Interrogés par le malade sur ce qu'ils rapportent de neuf, ils citent des traités et des discours de Cicéron. Ils s'attendent à ce que cette nouvelle provoque de l'intérêt et de la joie auprès du cercle réuni mais ils doivent déchanter : c'est comme s'ils avaient annoncés un désastre ou même la fin du monde (p. 8, (...) ut uiderer magnam aliquam futuram cladem aut supremum aliquod exitium nunciauisse).

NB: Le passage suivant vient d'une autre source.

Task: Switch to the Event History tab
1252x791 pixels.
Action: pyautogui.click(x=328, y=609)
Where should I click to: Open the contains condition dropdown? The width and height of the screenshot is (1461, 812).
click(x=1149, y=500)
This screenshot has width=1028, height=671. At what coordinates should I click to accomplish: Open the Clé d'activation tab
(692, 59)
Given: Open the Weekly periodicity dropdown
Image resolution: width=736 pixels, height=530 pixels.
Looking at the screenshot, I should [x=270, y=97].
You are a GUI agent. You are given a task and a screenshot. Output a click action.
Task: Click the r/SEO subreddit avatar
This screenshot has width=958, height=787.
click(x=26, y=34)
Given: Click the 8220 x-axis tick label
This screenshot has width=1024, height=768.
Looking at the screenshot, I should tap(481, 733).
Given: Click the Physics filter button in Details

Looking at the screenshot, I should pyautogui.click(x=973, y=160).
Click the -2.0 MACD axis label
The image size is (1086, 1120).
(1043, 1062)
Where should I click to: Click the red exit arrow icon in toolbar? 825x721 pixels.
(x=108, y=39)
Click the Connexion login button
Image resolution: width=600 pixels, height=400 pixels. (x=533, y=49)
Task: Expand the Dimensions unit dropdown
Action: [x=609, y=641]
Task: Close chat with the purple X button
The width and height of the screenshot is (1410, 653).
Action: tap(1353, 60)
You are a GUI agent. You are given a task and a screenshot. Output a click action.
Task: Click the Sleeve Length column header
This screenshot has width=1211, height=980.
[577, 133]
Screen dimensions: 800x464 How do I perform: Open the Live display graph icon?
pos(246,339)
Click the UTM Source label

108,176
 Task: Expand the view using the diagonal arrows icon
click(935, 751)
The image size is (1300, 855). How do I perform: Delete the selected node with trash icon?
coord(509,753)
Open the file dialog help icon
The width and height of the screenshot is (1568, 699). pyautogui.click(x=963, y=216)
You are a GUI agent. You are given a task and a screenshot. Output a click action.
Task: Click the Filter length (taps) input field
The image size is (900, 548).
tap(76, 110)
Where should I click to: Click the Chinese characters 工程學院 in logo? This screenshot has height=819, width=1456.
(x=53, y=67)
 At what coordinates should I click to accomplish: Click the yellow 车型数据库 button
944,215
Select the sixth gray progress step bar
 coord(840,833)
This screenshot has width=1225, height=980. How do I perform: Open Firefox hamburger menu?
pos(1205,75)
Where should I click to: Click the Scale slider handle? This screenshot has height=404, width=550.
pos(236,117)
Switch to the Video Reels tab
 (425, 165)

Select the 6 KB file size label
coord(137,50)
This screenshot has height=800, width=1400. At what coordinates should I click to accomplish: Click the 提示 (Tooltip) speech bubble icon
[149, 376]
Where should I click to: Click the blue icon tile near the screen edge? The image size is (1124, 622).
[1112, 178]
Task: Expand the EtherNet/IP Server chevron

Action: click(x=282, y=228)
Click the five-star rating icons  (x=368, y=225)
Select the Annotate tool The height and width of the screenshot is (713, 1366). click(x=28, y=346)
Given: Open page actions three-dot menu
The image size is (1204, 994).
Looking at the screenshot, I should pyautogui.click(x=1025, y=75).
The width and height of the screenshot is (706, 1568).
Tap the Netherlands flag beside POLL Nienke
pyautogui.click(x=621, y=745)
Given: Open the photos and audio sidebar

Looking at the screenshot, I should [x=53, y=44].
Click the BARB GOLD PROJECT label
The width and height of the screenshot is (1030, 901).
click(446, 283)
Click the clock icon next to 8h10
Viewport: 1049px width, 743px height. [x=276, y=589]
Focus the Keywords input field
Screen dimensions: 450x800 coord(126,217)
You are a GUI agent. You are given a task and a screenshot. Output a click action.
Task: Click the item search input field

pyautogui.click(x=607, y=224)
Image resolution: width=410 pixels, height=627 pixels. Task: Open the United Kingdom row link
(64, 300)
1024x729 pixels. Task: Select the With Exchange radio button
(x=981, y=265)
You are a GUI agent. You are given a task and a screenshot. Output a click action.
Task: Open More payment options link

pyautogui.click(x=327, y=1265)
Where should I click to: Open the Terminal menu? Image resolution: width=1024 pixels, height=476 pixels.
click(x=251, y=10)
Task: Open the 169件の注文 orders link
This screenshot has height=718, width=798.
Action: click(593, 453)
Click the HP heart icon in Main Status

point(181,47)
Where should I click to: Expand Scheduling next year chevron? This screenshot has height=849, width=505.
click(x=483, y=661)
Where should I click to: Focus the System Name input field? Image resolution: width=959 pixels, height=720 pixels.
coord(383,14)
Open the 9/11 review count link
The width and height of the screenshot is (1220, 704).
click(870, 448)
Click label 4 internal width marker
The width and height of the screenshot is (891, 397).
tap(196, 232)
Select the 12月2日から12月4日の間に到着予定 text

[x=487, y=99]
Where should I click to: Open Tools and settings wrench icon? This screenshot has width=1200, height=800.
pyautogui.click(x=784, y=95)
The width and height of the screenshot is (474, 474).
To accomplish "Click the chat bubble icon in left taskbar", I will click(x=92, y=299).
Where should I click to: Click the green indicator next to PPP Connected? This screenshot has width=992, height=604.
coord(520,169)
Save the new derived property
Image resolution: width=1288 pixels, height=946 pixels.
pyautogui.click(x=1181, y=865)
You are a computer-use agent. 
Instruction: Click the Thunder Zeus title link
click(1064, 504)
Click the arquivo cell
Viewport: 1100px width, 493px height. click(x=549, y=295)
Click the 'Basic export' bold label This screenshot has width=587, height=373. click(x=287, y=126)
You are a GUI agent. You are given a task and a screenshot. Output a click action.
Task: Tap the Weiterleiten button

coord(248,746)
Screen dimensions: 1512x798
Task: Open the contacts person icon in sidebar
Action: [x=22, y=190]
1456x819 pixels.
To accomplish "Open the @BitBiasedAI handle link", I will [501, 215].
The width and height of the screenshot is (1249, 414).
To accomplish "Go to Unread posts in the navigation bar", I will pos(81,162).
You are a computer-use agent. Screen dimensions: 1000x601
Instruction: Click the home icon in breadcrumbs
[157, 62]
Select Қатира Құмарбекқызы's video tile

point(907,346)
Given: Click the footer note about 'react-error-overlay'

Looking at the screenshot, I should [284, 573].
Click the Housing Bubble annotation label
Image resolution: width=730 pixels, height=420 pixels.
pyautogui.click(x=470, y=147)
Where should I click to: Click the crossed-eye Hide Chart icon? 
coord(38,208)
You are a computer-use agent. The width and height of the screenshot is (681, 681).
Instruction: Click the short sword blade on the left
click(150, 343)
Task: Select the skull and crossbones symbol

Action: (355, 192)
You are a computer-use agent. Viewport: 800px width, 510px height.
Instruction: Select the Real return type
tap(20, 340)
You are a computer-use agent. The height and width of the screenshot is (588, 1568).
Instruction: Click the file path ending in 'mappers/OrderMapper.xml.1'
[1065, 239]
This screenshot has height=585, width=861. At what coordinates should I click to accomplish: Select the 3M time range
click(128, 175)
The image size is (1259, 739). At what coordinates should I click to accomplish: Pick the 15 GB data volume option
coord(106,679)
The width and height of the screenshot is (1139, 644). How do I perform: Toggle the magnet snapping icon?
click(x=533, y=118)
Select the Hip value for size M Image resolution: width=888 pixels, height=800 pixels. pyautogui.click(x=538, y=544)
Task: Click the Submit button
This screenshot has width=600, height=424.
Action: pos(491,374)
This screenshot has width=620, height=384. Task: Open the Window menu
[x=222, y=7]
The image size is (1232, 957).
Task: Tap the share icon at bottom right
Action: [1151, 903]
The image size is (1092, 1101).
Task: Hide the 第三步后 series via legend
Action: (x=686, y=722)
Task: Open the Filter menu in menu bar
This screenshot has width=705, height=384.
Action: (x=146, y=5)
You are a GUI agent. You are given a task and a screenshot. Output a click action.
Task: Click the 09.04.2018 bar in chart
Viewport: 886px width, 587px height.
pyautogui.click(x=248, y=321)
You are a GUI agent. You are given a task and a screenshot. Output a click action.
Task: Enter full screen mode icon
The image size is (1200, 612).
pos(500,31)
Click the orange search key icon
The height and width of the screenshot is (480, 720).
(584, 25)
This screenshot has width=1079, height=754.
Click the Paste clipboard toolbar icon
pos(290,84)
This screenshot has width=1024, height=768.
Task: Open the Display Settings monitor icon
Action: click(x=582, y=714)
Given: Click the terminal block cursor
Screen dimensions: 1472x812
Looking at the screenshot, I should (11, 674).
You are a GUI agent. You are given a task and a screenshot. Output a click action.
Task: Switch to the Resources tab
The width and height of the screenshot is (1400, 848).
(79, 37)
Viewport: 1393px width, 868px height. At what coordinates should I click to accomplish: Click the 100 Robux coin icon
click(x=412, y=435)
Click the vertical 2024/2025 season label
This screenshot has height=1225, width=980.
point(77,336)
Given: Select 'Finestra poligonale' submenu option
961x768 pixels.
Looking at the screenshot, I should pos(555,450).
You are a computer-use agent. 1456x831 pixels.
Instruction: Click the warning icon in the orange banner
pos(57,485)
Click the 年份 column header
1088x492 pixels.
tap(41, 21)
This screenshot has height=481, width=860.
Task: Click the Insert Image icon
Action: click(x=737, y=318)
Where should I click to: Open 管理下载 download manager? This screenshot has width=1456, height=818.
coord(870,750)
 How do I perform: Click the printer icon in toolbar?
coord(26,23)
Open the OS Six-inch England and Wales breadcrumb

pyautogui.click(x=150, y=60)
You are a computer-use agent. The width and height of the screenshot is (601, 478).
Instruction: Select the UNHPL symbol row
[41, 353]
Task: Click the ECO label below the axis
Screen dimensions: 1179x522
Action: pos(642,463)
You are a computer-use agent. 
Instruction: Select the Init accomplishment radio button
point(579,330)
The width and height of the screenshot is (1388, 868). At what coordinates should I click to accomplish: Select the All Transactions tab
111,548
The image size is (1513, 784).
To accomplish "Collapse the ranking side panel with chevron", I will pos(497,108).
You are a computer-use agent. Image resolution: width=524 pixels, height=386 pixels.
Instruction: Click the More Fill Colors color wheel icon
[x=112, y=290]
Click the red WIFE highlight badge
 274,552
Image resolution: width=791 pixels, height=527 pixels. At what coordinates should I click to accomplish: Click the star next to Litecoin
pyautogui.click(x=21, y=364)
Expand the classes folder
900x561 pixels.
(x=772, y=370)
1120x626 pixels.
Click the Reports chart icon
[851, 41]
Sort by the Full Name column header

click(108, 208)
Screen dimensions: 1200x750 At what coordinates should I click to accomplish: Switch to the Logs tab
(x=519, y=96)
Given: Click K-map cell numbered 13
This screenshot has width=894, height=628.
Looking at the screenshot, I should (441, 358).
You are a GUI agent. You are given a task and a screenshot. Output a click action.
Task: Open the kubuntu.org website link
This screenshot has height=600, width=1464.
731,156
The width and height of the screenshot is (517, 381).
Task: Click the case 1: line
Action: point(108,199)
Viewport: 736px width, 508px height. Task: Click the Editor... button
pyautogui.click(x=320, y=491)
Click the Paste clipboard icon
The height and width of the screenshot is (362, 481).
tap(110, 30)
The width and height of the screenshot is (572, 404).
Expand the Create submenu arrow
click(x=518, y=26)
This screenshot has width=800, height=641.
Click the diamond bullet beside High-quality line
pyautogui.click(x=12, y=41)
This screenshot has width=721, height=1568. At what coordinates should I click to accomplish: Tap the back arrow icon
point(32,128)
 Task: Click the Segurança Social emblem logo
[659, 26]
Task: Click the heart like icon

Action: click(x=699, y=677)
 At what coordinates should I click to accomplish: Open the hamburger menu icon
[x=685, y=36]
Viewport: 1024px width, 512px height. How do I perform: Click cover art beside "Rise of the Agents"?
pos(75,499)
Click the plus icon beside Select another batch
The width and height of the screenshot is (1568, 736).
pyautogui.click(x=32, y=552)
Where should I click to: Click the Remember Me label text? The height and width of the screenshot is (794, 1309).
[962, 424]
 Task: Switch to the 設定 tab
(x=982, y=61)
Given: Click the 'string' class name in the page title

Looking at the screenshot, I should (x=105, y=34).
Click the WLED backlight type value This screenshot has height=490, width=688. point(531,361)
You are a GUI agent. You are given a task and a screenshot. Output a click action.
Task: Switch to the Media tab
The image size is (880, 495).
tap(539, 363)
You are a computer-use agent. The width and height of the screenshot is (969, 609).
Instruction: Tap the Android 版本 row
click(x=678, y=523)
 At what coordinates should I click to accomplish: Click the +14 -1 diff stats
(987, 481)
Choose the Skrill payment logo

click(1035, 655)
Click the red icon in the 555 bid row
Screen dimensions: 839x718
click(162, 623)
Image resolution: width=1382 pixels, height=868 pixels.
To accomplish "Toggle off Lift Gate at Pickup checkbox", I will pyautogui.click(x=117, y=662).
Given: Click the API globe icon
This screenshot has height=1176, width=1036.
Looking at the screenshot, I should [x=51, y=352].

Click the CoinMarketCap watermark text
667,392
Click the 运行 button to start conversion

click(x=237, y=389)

Une discussion vive s'engage à ce propos et, pour empêcher qu'on en vienne aux mains, le malade organise un tour de table demandant à ceux qui le veulent de donner leur avis sur Cicéron. Pas moins de huit intervenants vont énumérer, l'un après l'autre, les griefs qu'ils ont à formuler contre Cicéron. Ces griefs sont présentés et développés soit uniquement à partir de références à des œuvres de Cicéron, soit sous la forme de réminiscences ou même de citations directes puisées dans le corpus cicéronien.
Après la dernière intervention, l'assemblée conclut à la culpabilité de Cicéron et, après avoir délibéré sur la peine, décide de l'exiler en Scythie !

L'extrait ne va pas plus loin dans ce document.